The study of epigenetic dysregulation in disease is fraught with difficulties and limitations, not least whether changes in epigenetic marks are a cause or consequence of the disease process itself [124]. In addition to this, many studies in the NAFLD field have reported changes in genome methylation, but have arrived at their conclusions based on bisulfite sequencing data [99, 104]. Since bisulfite sequencing cannot distinguish between 5mC and 5hmC [125], it is impossible to determine precisely which changes are occurring during the pathogenesis of NAFLD in much of the current literature. Further to these difficulties are the inherent limitations of the current models of NAFLD, which make it difficult to study the interplay between the TCA cycle and epigenetic modifications.

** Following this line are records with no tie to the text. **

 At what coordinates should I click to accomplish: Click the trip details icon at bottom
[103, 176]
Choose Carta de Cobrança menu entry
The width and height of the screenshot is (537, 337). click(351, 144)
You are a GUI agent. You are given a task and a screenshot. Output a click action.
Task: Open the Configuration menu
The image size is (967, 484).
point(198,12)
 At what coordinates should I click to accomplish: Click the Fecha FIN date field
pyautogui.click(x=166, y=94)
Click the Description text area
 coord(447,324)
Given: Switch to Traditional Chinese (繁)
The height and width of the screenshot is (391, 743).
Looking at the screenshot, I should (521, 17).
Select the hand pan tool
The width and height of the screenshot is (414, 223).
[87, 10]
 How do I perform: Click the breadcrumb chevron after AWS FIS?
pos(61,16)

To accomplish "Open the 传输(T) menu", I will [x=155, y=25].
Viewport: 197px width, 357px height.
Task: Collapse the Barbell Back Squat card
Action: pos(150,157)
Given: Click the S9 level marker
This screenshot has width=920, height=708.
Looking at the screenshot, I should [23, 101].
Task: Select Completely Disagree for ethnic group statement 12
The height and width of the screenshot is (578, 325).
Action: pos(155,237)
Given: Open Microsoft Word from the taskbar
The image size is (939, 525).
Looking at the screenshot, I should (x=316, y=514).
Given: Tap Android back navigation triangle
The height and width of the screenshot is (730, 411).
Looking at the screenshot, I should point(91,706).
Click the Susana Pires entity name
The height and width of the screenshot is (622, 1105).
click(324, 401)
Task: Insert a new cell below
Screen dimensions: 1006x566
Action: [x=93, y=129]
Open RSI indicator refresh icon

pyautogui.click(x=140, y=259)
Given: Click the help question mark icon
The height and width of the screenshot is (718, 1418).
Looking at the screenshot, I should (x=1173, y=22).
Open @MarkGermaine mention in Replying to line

It is technically difficult, and highly invasive, to obtain liver samples from humans, and controls are often not taken from healthy donors but individuals being investigated for pathologies other than NAFLD [104]. The use of whole tissue samples from humans or animals makes it challenging to attribute phenotypes to a particular cell type. This could, typically, be overcome through the use of fluorescence activated cell sorting, but recent studies have shown that this alters the redox status of cells [126], potentially confounding analyses of changes in the TCA cycle. The use of HCC cell lines is also challenging, since malignant transformation often results in metabolic derangement [127]. The development and refinement of 2-D and 3-D in vitro models of ‘NAFLD in a dish’ using a single cell type may be useful for future mechanistic and therapeutic studies, including the careful dissection of the interplay between TCA cycle dysfunction and epigenetic regulation of gene expression in the pathogenesis of the disease [50, 128]

Conclusions

As the obesity pandemic continues, the number of people living with NAFLD will continue to grow, increasing the economic burden on healthcare systems globally [129], making it critical that new strategies for the treatment of the disease are developed. Studies of the interplay between TCA cycle dysfunction and regulation of the αKG-dependent dioxygenases in new models may provide a more comprehensive picture of the processes underlying NAFLD and lead to the development of predictive tests or new diagnostics, alongside novel therapeutics, which are able to reverse the disease.